É mais um filme em que Stiller interpreta alguém em crise de meia-idade. Na verdade, não há nada de errado com a vida de Brad Sloan (Stiller). Ele trabalha em uma empresa sem fins lucrativos, é casado com uma mulher encantadora (Jenna Fisher) e agora está ajudando o filho inteligente e educado (Austin Abrams) a entrar em um novo e excitante momento de sua vida: entrar na universidade. O problema de Brad é que ele tem a mania de ficar comparando suas realizações com as de seus colegas de escola, que se tornaram milionários e famosos.
O ESTADO DAS COISAS é um filme que deve ser visto sem muita expectativa, até por ser mesmo uma obra pequena e sutil em suas emoções. É também um filme bem engraçado, por mais que os pensamentos do protagonista sejam tão perturbadores para ele que cheguem a ser quase doentios. No entanto, é muito fácil encontrar espectadores que se identificarão de alguma forma com Brad Sloan.

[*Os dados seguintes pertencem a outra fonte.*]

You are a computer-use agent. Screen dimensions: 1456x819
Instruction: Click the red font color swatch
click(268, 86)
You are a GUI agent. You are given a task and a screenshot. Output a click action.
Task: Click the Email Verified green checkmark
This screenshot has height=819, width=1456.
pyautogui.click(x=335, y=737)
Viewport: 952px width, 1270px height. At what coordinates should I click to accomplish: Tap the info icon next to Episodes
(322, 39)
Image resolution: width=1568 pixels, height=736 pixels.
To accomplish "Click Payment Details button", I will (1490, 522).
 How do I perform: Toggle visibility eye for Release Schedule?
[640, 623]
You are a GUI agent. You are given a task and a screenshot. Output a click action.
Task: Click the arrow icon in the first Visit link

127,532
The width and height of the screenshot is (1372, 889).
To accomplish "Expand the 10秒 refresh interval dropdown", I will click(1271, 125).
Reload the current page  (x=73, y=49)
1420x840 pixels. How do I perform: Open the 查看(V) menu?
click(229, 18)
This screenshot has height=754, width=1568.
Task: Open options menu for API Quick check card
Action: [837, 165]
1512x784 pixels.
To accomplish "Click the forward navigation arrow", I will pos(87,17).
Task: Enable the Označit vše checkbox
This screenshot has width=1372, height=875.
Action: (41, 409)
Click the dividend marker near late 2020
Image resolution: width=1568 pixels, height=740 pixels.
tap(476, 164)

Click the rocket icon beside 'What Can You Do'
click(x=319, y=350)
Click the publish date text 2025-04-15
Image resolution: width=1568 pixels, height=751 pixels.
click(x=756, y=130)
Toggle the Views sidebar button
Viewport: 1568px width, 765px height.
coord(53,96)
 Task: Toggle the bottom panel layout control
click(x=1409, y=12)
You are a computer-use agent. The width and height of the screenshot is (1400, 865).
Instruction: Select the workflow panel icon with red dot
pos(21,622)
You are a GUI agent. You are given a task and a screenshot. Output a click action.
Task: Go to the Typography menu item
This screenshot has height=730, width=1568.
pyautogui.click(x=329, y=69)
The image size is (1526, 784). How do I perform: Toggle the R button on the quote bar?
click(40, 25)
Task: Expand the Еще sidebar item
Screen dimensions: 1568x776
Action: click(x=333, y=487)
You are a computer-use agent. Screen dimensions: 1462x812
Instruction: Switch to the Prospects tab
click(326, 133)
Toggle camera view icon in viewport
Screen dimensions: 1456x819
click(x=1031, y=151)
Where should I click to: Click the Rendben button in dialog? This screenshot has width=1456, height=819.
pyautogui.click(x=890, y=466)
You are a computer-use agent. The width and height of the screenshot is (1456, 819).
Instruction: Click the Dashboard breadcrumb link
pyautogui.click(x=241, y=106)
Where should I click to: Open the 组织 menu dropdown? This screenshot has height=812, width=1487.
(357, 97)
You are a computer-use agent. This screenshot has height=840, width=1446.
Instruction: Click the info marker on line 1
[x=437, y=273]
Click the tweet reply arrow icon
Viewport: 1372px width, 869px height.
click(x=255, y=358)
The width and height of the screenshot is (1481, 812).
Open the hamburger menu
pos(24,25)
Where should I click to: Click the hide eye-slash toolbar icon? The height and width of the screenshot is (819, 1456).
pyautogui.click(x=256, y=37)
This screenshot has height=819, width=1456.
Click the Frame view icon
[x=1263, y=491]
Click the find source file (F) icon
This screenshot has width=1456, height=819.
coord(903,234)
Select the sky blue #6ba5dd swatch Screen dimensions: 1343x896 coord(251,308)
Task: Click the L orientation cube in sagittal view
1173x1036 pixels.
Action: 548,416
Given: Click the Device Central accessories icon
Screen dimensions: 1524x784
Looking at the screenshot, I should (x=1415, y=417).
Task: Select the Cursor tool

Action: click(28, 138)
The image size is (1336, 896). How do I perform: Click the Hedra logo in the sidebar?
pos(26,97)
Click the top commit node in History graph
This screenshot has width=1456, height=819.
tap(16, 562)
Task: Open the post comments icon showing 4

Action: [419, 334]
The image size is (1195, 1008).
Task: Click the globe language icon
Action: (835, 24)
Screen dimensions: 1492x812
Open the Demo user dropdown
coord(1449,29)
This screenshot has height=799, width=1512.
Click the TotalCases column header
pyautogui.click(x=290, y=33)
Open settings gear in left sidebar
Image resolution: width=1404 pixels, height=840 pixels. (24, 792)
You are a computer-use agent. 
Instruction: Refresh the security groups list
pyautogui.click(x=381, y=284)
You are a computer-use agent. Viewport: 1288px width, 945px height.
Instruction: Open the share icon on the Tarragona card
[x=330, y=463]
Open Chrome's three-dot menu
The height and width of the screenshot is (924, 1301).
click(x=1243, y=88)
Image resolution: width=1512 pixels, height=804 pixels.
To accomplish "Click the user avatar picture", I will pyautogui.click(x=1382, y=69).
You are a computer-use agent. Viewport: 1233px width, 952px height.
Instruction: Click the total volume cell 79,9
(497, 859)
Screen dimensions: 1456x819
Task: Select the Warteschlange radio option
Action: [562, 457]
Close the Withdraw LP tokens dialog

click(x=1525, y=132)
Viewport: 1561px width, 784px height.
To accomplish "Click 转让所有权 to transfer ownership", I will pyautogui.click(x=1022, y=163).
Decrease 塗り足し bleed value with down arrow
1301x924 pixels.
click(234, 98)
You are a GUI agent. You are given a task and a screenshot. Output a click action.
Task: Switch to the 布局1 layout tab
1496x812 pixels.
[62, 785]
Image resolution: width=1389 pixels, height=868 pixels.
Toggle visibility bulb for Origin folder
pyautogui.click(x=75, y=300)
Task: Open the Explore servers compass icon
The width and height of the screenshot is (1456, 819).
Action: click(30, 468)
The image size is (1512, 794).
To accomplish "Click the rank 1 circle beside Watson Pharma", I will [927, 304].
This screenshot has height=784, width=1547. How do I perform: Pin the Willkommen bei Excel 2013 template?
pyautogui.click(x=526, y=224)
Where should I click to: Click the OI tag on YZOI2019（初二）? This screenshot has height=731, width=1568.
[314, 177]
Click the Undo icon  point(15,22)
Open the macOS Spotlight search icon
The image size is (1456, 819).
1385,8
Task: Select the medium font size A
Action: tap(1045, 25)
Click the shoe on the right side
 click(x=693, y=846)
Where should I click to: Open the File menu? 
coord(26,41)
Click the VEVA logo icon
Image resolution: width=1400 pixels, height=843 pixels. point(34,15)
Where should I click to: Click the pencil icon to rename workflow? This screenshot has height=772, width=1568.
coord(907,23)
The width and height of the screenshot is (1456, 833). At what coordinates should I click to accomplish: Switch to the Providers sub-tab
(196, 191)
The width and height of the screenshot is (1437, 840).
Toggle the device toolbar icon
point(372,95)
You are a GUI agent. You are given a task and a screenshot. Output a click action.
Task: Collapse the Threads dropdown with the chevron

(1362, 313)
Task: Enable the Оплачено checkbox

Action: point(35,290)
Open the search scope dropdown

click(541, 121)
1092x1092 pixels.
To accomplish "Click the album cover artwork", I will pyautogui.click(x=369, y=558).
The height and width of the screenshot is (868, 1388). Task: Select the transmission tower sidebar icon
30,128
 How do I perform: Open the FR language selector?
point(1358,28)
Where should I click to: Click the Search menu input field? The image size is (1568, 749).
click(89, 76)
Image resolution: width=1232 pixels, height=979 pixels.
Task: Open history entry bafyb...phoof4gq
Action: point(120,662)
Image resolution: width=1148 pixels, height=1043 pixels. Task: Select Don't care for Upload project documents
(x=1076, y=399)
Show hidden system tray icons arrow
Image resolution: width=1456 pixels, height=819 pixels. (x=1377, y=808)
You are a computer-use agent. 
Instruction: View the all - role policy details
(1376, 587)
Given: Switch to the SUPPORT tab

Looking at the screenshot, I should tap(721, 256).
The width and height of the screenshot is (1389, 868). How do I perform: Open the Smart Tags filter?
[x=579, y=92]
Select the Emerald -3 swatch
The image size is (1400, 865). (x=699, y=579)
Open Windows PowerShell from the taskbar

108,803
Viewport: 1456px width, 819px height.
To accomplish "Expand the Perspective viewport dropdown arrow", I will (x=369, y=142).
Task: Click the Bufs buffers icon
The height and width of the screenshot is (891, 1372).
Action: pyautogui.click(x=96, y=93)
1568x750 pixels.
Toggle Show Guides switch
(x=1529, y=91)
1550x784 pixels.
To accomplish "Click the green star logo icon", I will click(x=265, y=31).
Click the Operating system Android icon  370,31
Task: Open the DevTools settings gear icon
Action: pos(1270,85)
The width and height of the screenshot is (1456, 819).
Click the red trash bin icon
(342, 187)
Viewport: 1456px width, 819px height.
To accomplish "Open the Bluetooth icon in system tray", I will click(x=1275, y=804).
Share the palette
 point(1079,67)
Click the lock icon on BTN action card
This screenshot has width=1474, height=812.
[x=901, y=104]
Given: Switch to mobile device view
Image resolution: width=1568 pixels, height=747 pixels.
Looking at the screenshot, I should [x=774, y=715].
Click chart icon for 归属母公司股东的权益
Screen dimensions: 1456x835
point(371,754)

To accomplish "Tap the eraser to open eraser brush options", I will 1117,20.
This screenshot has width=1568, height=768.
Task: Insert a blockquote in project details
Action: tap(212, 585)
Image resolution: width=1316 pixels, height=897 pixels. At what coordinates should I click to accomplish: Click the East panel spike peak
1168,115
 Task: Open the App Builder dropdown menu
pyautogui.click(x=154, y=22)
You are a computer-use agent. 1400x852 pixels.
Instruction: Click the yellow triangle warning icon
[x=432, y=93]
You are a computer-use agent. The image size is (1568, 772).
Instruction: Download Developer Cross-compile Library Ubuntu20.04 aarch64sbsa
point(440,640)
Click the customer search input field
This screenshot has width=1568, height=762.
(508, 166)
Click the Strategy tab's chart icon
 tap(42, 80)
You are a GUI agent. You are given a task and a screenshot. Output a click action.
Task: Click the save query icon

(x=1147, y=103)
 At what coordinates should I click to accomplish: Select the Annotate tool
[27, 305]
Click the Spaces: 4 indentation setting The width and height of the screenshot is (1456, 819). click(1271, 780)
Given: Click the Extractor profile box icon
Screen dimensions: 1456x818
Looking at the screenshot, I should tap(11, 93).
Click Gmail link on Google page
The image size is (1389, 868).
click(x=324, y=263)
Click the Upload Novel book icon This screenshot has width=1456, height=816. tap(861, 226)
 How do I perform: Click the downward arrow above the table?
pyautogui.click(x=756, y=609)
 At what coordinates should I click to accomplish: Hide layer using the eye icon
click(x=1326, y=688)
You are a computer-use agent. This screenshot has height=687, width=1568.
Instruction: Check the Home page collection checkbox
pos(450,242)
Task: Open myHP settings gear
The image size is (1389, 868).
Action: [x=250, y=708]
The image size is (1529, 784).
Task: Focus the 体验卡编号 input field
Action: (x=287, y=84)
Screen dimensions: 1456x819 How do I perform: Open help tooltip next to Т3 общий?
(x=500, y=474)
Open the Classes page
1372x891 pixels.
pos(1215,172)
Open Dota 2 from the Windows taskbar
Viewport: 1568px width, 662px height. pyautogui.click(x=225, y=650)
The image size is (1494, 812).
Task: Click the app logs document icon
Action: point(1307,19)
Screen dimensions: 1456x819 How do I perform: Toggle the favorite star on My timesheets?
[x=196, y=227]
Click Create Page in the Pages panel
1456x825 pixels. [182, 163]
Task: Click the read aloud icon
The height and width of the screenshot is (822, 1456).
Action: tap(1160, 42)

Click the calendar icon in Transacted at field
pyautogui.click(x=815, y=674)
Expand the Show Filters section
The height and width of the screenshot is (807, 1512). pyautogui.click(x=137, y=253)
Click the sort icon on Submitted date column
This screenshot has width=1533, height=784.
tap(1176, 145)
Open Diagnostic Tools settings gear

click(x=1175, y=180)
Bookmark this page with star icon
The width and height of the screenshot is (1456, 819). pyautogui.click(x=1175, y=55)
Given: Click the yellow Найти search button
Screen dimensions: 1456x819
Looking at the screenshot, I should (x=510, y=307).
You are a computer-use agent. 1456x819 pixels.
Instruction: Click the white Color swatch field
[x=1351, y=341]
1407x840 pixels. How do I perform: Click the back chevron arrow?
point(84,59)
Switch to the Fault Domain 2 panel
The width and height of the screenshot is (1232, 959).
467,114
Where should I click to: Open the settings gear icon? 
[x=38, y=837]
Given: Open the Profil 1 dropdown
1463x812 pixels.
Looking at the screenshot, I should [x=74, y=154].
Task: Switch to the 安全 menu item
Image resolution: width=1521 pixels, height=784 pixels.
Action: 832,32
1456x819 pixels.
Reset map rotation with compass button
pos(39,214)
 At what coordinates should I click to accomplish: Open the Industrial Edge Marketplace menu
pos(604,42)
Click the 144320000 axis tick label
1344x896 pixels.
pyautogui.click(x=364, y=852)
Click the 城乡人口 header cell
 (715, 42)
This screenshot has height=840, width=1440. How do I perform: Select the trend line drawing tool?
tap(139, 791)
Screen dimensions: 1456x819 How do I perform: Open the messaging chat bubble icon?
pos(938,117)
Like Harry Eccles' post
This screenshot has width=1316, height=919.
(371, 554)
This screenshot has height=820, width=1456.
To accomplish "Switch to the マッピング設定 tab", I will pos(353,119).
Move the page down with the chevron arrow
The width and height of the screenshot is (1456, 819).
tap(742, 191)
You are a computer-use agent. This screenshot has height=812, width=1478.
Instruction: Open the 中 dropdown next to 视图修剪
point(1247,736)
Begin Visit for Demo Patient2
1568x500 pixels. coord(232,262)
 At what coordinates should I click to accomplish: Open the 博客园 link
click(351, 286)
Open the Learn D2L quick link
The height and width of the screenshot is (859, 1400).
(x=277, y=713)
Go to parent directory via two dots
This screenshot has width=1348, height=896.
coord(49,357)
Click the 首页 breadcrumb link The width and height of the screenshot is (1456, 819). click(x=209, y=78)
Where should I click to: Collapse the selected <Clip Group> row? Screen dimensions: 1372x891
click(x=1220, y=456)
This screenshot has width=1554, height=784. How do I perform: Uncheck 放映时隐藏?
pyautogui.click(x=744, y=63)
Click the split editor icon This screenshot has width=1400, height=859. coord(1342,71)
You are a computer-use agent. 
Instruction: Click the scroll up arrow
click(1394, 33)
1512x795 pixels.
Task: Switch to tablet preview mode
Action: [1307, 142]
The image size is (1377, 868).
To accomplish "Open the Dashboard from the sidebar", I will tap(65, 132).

Um dos destaques do filme – e que pode incomodar a alguns – é o uso intensivo do voice-over do protagonista, em um trabalho muito bom do fluxo de consciência, apresentando monólogos ora divertidos, ora amargos, sobre a vida. Um dos méritos do filme é saber ser honesto consigo mesmo, não deixando de explicitar as falhas de seu herói. Essas falhas estão ali à sua frente, como se houvesse um véu cobrindo seu olhar. Daí ele receber uma resposta tão boa da jovem garota universitária, que o considera um egocêntrico que não sabe a sorte que tem, ao ouvir suas lamúrias.
Entre os pensamentos de destaque do personagem, estão os momentos de sonho, ao visualizar, por exemplo, o filho sendo aceito na Universidade de Harvard em um momento de celebração em família; porém, o próprio personagem começa a ter pensamentos sombrios que o põem para baixo novamente, como a possibilidade de ele ter inveja do próprio filho, que poderá ser tão melhor do que ele jamais foi capaz de ser na vida.
As cenas de Brad desejando as jovens meninas também são hilárias, bem como o modo como ele imagina o amigo de escola que hoje vive aposentado e morando com duas garotas em uma praia havaiana. Curioso, aliás, como a praia sempre aparece como um lugar de sucesso na vida. Muito bom também o encontro com o agora famoso e arrogante apresentador de televisão vivido por Michael Sheen, um ator que funciona muito bem para fazer tipos assim, vide o recente DE VOLTA PARA CASA, com Reese Witherspoon.
Se há algum problema com o filme talvez seja a timidez com que o diretor utiliza as cenas dramáticas, talvez com medo de transformar o seu filme inteligente em um dramalhão, especialmente nos momentos de emoção intensa do personagem de Stiller. Ainda assim, do jeito que ficou, é um prazer do início ao fim poder ver uma obra como O ESTADO DAS COISAS.